The wall-based works and interview are related to a new film currently in production titled Batakhalou Dakar, why did you decide to visit Dakar, how did this project come about and where is it at now?

MQ I’ve been interested in looking at how cities across the world are functioning since about 2014. Despite the internet I feel that our exposure to the rest of the world (in the UK) is limited (intentionally) to North America and bits of Europe (although that’s extremely limited too), and so I’ve wanted to gain a greater understanding of how the flows of contemporaneity are moving, so to speak, in different cities. I try to make a documentary each time I visit somewhere, and I try to do this once a year. This is off course dependent on what funding is available to take me to a place. Luckily because I self shoot, and have my own equipment, I can work on a small budget like £2,500 which pays (at a squeeze) for travel, vaccinations, visas, accommodation, food, translation while I’m there for anywhere from two weeks to two months, and then translation when I get back home.

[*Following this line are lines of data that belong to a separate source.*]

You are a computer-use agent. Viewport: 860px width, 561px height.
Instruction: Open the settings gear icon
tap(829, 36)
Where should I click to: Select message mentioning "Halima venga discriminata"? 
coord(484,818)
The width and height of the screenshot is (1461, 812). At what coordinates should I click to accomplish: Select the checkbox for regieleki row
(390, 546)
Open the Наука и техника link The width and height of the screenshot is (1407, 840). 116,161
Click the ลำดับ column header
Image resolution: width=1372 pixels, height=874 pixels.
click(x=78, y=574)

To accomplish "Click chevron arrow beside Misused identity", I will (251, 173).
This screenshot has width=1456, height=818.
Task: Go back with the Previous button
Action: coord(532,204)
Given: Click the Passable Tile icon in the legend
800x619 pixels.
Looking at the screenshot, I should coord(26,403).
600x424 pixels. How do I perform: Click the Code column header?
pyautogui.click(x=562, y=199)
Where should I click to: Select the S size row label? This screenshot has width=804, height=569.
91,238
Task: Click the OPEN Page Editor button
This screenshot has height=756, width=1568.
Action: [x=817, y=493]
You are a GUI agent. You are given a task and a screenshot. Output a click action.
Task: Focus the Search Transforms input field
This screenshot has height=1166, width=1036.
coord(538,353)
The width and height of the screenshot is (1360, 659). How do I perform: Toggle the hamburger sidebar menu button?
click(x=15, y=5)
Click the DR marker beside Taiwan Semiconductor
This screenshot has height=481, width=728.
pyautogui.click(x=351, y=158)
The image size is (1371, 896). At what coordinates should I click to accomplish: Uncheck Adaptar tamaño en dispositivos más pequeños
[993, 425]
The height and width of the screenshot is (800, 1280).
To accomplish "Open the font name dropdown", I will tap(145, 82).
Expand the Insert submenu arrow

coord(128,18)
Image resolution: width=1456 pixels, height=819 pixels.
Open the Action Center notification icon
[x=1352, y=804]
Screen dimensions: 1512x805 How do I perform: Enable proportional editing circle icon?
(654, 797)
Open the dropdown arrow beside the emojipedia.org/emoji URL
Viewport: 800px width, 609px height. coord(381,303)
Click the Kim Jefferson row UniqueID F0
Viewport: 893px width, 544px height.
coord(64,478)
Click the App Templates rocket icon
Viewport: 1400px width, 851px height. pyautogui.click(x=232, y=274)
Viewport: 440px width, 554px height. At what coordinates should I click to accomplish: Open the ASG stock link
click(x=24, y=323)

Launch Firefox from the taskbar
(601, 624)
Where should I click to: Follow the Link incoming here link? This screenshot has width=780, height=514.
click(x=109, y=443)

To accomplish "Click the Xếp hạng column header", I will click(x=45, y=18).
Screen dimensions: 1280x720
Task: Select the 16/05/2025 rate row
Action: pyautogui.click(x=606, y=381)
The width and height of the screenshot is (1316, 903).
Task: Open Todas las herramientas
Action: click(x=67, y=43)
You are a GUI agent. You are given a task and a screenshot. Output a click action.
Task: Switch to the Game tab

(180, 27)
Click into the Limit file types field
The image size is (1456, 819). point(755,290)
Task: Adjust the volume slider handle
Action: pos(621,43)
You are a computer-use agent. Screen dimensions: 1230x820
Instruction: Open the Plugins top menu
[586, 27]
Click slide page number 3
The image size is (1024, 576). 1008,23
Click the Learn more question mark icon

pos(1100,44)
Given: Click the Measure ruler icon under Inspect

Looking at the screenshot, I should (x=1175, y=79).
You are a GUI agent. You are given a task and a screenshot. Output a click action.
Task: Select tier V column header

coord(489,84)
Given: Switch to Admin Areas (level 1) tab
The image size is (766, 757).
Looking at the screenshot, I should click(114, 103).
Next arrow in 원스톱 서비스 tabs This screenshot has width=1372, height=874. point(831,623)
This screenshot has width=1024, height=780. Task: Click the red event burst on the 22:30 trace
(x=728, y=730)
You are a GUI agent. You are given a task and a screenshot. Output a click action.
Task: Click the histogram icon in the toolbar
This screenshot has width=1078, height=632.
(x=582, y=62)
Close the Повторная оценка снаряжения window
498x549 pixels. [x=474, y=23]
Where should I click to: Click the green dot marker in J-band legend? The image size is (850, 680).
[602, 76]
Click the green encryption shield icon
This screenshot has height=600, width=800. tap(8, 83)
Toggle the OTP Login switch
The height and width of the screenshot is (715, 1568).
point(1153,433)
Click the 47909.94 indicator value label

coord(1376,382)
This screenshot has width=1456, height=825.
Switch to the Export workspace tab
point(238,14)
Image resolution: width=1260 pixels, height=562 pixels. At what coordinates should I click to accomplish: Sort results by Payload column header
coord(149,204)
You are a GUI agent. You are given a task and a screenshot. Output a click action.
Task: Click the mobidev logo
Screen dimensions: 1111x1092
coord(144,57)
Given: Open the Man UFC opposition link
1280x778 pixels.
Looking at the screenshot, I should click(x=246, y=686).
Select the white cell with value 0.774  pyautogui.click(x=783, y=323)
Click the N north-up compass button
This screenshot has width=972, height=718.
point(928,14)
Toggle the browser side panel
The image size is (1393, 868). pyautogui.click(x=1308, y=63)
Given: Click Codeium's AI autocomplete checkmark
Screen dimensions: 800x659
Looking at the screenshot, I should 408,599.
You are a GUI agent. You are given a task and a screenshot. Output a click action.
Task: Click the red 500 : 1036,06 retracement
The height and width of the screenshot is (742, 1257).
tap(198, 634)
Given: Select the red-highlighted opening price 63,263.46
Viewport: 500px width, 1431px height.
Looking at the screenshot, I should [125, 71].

I came across a fund from the British Council that focused on Sub Saharan Africa and so I applied and managed to get it. My personal choice was between Dakar or Addis Ababa. As I’d just been on my honeymoon to Ethiopia though, and Addis seemed like it’d be a really tough city to navigate on my own, I decided to go for Dakar instead. I thought I’d be able to rely on people I knew in London who had worked on the biennial over there, but oddly everyone seemed to be super flakey. There’s not space to go into why I think that is here, but safe to say I think there’s a kind of institutional conservatism that needs checking over there, or at least a bit of critical pushback. I wonder if people here, who had overlooked those conditions, were nervous that I’d find that out.


What is the significance of the defaced poster of Emmanuel Macron and Macky Sall?

So the defaced image of French and Senegalese presidents Emmanuel Macron and Macky Sall, is basically me borrowing an act of vandalism I saw in Dakar. I was in town a few weeks after election and there were still loads of roadside election billboards up. All across the city you could see that people had thrown paint over them to cover the images. I started to appreciate them for the formal qualities. They really looked like experiments in gestural abstraction.

Now, I’m not sure the exact reason for the thrown paint. The foreigners instinct is to cry vandalism, but it might have been something less sensational, and more to do with a standard procedure for obsolete billboards once official rental time runs out. Nobody seemed to know. So I suppose what I’ve done is use it as a way to underscore (in an emphatic way) the critical perspective economist Ndongo Samba Sylla has on the transnational relationship between France and Senegal, to make a visual reference that’s easy to read at a glance. In other words state-to-state relations between the countries are still fucking people over, and despite everyone banging on about ‘decolonising’ everything under the sun there’s radio silence about the exploitative conditions of the CFA franc.


This exhibition is part of a series of three exhibitions taking place at LUX, London (15th May – 22nd June, 2019) and KARST, Plymouth (15th April – 11th May 2019).

Morgan Quaintance is a London based artist and writer. His moving image work has been shown recently at, LIMA, Amsterdam, Kunstmuseum, Bonn, Jerwood Space, London, 14th Berwick Film & Media Arts Festival, London Film Festival 2018, November Film Festival, London, Palace International Film Festival, Bristol, and Videonalle.17, Bonn.